In May 2020, the Washington Post reported that the Trump Administration was considering conducting the first US nuclear test in decades.
The Trump administration has discussed whether to conduct the first U.S. nuclear test explosion since 1992 in a move that would have far-reaching consequences for relations with other nuclear powers and reverse a decades-long moratorium on such actions, said a senior administration official and two former officials familiar with the deliberations.
The matter came up at a meeting of senior officials representing the top national security agencies last Friday, following accusations from administration officials that Russia and China are conducting low-yield nuclear tests — an assertion that has not been substantiated by publicly available evidence and that both countries have denied.
A senior administration official, who like others spoke on the condition of anonymity to describe the sensitive nuclear discussions, said that demonstrating to Moscow and Beijing that the United States could “rapid test” could prove useful from a negotiating standpoint as Washington seeks a trilateral deal to regulate the arsenals of the biggest nuclear powers.
The meeting did not conclude with any agreement to conduct a test, but a senior administration official said the proposal is “very much an ongoing conversation.” Another person familiar with the meeting, however, said a decision was ultimately made to take other measures in response to threats posed by Russia and China and avoid a resumption of testing.
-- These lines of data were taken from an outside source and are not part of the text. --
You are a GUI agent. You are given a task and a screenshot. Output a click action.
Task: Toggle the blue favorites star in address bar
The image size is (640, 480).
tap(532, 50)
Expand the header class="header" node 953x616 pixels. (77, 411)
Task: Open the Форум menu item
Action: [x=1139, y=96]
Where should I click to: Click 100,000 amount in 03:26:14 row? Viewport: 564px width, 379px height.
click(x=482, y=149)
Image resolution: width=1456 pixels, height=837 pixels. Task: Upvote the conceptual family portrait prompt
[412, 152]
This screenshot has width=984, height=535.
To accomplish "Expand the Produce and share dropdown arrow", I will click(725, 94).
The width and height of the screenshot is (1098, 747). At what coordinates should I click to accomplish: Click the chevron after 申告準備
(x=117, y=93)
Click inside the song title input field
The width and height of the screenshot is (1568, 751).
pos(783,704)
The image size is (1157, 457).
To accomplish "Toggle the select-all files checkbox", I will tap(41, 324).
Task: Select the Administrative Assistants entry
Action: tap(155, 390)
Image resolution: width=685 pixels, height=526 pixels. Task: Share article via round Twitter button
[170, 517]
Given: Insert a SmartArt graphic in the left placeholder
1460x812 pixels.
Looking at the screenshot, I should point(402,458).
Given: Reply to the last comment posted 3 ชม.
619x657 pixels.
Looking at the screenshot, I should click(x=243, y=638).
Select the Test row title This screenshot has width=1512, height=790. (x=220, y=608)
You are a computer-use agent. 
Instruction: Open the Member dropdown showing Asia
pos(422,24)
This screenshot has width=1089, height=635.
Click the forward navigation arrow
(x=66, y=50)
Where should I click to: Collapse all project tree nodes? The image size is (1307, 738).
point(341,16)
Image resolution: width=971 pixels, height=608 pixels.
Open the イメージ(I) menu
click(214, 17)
The National Security Council declined to comment.
This question asks: After January 1 2020 and before January 1 2023, will the United States conduct a test of a nuclear weapon?
This question resolves positively if the US government acknowledges conducting such a test, or if credible media reports (as judged by Metaculus admins) state that such a test has taken place.
There is no requirement that the test be considered a success for a positive resolution (i.e. fizzles count), but devices designed as radiological weapons, where any fission/fusion energy is energetically sub-dominant to chemical or other explosives, do not count.